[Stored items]
________________________________________

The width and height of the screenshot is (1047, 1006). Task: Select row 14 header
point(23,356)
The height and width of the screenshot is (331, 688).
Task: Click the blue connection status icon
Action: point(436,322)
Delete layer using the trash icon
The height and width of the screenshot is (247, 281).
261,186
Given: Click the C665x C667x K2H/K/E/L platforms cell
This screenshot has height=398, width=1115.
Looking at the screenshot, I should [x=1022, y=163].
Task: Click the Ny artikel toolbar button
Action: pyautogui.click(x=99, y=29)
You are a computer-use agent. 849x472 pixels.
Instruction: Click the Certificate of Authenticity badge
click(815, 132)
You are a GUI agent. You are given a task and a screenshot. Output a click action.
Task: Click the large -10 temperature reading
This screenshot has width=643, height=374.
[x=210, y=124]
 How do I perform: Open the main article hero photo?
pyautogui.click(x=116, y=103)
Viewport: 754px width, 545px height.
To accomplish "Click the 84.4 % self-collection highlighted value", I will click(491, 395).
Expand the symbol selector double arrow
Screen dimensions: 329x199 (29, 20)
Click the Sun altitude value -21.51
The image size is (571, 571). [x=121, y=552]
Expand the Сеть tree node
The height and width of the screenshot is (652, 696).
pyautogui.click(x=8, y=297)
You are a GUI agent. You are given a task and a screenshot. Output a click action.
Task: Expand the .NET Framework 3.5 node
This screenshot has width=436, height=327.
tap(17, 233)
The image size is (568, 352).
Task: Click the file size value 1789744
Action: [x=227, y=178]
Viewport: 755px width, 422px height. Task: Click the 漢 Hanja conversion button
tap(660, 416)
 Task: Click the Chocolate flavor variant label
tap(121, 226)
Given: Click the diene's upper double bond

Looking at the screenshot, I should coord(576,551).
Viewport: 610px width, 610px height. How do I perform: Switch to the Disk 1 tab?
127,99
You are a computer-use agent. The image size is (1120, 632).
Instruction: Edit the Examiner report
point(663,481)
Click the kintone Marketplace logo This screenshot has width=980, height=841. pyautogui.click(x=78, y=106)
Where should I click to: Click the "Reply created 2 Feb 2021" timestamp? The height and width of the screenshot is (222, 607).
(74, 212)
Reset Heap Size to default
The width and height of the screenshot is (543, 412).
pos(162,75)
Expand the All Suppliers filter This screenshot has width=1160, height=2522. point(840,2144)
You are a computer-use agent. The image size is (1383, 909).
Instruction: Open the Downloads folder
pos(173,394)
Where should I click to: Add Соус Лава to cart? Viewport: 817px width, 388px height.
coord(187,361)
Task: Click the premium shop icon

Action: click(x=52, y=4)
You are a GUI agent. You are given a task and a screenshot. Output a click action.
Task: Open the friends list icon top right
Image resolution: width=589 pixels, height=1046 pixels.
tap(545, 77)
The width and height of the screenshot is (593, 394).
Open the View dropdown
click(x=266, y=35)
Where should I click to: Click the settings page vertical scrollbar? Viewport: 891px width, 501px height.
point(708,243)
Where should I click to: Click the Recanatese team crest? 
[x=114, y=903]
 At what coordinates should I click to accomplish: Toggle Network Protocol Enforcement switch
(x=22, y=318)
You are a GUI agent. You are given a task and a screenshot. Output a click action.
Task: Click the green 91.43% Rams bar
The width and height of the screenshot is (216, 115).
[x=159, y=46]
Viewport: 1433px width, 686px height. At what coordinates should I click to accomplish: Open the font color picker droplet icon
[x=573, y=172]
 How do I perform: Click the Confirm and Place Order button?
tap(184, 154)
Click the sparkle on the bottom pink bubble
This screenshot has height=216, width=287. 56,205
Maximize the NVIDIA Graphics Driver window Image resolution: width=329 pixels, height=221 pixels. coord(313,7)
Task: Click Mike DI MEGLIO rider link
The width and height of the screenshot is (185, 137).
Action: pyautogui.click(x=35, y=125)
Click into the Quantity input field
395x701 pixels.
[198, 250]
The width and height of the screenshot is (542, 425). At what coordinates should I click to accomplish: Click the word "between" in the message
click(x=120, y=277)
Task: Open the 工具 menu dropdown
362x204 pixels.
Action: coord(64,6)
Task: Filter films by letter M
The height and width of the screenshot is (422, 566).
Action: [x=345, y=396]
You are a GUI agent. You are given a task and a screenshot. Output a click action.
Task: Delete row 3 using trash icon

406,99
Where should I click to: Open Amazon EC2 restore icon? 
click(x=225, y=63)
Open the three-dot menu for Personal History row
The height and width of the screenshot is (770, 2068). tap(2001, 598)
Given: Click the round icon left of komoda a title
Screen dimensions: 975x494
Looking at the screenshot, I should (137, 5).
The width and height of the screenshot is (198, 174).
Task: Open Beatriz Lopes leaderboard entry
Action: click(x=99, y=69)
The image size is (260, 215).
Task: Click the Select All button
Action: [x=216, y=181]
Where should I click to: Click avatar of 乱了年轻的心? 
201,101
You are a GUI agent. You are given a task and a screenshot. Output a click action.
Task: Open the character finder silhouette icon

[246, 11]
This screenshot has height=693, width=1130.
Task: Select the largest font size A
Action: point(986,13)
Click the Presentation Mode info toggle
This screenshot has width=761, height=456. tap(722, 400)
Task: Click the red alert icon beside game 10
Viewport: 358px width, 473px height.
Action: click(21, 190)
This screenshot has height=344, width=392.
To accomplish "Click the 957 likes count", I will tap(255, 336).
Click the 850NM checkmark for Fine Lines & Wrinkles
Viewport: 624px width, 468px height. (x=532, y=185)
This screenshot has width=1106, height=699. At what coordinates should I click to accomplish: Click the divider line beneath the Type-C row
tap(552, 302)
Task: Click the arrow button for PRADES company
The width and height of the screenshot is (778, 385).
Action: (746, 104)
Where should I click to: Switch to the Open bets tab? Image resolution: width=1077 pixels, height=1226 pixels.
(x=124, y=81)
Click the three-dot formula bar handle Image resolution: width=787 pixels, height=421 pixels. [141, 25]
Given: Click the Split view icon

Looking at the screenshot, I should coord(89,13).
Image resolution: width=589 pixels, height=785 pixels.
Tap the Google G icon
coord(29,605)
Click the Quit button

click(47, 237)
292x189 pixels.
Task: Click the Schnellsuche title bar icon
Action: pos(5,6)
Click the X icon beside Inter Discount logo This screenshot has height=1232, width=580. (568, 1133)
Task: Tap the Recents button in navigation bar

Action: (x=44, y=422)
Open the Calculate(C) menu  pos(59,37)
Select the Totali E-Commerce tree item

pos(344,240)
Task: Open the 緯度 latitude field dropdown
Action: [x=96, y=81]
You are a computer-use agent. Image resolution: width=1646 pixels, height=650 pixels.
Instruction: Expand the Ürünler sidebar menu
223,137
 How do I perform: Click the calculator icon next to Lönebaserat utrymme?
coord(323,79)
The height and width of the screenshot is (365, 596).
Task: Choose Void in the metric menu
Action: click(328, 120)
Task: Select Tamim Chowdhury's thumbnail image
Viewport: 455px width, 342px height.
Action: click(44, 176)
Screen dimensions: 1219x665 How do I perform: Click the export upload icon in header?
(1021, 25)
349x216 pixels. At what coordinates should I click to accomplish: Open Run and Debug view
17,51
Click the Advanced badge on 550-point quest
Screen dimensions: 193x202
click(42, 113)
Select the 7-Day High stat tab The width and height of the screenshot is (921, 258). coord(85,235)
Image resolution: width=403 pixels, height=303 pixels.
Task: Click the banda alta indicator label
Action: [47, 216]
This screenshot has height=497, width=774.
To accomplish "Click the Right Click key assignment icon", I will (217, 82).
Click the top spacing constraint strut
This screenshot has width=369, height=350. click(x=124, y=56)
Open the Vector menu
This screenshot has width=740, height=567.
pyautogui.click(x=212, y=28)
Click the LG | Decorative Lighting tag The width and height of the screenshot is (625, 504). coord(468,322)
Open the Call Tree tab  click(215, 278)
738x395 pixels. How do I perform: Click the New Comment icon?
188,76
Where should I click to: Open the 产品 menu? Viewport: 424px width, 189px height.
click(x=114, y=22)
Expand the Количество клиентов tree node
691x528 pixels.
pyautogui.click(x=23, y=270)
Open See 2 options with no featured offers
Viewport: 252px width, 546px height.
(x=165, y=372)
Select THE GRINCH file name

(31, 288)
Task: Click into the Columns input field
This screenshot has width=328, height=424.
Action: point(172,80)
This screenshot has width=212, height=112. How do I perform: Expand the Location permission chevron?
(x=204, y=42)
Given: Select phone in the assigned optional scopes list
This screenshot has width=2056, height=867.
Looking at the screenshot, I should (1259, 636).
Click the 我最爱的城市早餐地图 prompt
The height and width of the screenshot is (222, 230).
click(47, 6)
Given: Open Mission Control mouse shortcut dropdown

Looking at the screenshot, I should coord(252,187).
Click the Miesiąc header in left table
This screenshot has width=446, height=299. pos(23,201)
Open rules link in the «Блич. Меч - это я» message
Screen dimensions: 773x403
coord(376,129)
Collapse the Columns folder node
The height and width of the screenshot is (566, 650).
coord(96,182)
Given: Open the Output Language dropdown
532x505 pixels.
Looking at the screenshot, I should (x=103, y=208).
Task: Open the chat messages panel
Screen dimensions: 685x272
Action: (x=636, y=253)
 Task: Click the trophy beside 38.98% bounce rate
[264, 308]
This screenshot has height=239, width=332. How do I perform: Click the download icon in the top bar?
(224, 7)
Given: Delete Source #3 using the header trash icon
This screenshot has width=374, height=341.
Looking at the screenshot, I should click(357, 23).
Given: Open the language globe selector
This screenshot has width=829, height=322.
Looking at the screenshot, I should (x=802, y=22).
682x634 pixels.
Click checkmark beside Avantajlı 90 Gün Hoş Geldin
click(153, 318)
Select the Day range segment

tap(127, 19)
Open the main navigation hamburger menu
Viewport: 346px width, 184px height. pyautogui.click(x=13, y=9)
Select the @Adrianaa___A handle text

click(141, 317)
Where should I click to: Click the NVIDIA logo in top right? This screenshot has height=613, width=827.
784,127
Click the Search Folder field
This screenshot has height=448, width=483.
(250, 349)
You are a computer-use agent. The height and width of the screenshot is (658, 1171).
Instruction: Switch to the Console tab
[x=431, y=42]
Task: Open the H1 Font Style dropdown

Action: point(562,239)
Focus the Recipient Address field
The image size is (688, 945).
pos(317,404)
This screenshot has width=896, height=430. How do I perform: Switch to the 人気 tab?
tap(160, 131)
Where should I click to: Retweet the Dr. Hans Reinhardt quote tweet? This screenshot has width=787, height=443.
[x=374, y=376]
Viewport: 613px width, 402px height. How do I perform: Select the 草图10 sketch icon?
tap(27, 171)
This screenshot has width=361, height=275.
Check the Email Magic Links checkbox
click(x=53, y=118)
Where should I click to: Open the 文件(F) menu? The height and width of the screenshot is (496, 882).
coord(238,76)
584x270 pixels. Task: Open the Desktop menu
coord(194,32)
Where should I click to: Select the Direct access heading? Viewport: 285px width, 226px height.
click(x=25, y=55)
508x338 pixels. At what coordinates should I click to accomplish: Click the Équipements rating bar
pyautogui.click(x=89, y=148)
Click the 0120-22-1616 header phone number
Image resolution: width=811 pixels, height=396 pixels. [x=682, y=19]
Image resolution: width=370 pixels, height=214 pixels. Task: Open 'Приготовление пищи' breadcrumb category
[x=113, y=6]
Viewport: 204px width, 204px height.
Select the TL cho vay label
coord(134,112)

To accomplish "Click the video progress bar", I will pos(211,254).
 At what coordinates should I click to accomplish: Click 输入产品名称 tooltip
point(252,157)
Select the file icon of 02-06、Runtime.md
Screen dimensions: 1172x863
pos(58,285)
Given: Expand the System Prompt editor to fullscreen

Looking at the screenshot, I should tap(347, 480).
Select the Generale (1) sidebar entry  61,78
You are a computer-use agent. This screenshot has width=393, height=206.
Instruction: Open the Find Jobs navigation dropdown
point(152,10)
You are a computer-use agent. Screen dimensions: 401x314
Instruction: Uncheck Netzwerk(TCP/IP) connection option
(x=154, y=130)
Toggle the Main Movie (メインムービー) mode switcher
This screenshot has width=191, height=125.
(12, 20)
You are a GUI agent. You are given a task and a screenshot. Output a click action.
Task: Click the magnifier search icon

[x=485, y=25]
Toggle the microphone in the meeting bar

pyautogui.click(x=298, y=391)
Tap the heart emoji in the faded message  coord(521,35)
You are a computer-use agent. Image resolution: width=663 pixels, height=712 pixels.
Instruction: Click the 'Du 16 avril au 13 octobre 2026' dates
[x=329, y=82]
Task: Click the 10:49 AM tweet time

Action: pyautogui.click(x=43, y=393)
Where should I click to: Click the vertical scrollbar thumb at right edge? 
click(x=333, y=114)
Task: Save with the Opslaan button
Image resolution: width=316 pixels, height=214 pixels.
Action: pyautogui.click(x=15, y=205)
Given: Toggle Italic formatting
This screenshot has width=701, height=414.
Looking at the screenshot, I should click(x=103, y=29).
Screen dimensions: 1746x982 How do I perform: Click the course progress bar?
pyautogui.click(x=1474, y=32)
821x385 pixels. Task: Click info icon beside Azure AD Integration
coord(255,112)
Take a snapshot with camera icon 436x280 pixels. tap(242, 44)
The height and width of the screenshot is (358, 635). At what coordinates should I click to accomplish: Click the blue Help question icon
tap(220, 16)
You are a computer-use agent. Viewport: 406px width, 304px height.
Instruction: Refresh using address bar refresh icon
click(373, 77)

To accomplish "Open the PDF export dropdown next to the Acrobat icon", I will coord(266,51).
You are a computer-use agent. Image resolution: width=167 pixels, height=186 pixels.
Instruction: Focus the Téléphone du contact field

________________________________________

Please show, exactly as written, every line above that contains the word "with".

### Response to this exercise
Open See 2 options with no featured offers
Task: Save with the Opslaan button
Take a snapshot with camera icon 436x280 pixels. tap(242, 44)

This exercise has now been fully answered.